While demand for experienced CFOs may be rising, the pool of experienced CFOs isn’t large enough to satisfy this demand. “There’s a genuine shortage of seasoned CFOs across Asia, reflecting the region’s market structure — fewer globally headquartered companies, a high prevalence of family-led or privately held businesses in parts of Southeast Asia, and generally less exposure to international capital markets. As a result, there are fewer finance leaders with the full breadth of strategic, investor-facing, and cross-border experience seen in more mature U.S. and European markets. Hence, we’re seeing a growing focus on internal development over external hires,” said Lin.
While this shift may be partly borne out of necessity, having an internally developed CFO can have its advantages.
-Lin Liu
But here's the challenge: developing internal talent take times—sometimes years. It needs to be planned deliberately, underscoring the need for organizations to take a pro-active, long-term approach to CFO succession planning, rather than waiting until the current CFO announces they’re leaving.
In light of these challenges, how can organizations ensure they’ve planned for CFO succession when the time comes?
Before you can develop or hire the right CFO, you need alignment on what "right" means for your organization. One of the first steps in a robust succession plan is agreeing on the success profile for your future CFO.
- Lin Liu
Remember, your next CFO will likely need different skills and experience than the current one. Consider where your business might be a few years from now and be prepared to adapt as the market evolves. For example, technological expertise—such as AI and digital transformation capabilities—will become increasingly important.
Yet while digital fluency matters, having the right mindset is even more critical. Look for senior leaders who demonstrate strong leadership skills, growth orientation, learning agility, and genuine curiosity—those with these foundational strengths are best equipped to guide transformation without sacrificing the human-first aspects that make their organizations unique.
With all that in consideration, the ideal CFO success profile is iterative and should be reviewed on a regular basis.
With experienced CFOs in high demand and short supply, developing your internal pipeline becomes even more important. The first step is assessing the top candidates against the success profile. Once you’ve identified any gaps, you can create individual development plans, which will need to be monitored regularly.
Rotate high-potential finance leaders through crucial experiences—such as leading business units, M&A transaction exposure, driving investor relations, and taking on P&L responsibility. This builds the business acumen and strategic thinking that distinguish exceptional CFOs from good ones.
Finally, when developing internal candidates for that coveted CFO role, let them know they’re in the running. Consistently recognizing, empowering, and coaching leaders is critical for their retention, especially in a fiercely competitive market.
While ideally, organizations want two to three internal successors, sometimes your bench strength isn’t as robust as desired. In that case, assessing whether you have the runway to develop those gaps on your team immediately or whether you must hire externally is paramount.
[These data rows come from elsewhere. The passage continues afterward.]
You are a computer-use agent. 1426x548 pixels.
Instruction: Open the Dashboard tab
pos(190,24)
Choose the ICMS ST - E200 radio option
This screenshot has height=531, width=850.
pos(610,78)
If you need to hire externally, expand your search parameters. Consider candidates from adjacent industries who bring fresh perspectives. Look at finance leaders who have successfully navigated similar challenges, even if they haven't held the CFO title. In a constrained talent market, flexibility in your candidate profile can uncover exceptional leaders others have overlooked.
The CFO role has never been more critical or more challenging to fill. The most common pitfall we observe in CFO succession is waiting until it’s too late.
Given the structural shortage of seasoned CFOs in Singapore and Southeast Asia, companies should begin CFO succession planning much earlier — ideally three to five years in advance of an expected departure — by rotating high-potential finance leaders across functions, business units, and geographies. While many Asian finance leaders possess strong technical and operational expertise, fewer have developed the cross-border, investor-facing, and strategic capabilities common among their Western counterparts. The priority, therefore, is to broaden their experience base — cultivating CFOs who can combine global financial fluency with a nuanced understanding of local ownership models, family-led governance, and the diverse regulatory and market environments that define the region.
While turnover among listed companies has remained relatively stable, underlying demand for experienced CFOs is accelerating—particularly in private equity-backed, family-owned, and mid-market organizations. Singapore and Southeast Asia face a limited pool of experienced CFOs. It is essential for organizations to plan succession earlier and more proactively.
Succession planning should begin as soon as a new CFO is appointed. Preparing a successor can take as long as five years, requiring deliberate rotations across functions, business units, along with exposure to board interaction, structured development, and coaching to build the necessary strategic and investor-facing capabilities.
Without clear alignment between the board, CEO, and HR on what “good” looks like, organizations risk developing or hiring the wrong capabilities. A well-defined success profile ensures the next CFO is equipped not just for today’s role, but for the future strategic needs of the business.
In a highly competitive talent market, top finance leaders have multiple opportunities. Without clear career pathways, stretch roles, and ongoing coaching, organizations risk losing their strongest successors before they are ready to step into the CFO role.
The most common pitfall is waiting until the CFO departure is imminent. This leaves organizations without a ready pipeline—both internally and externally. Strong succession planning ensures leadership continuity and accounts for different scenarios—reducing execution risk and strengthening investor confidence.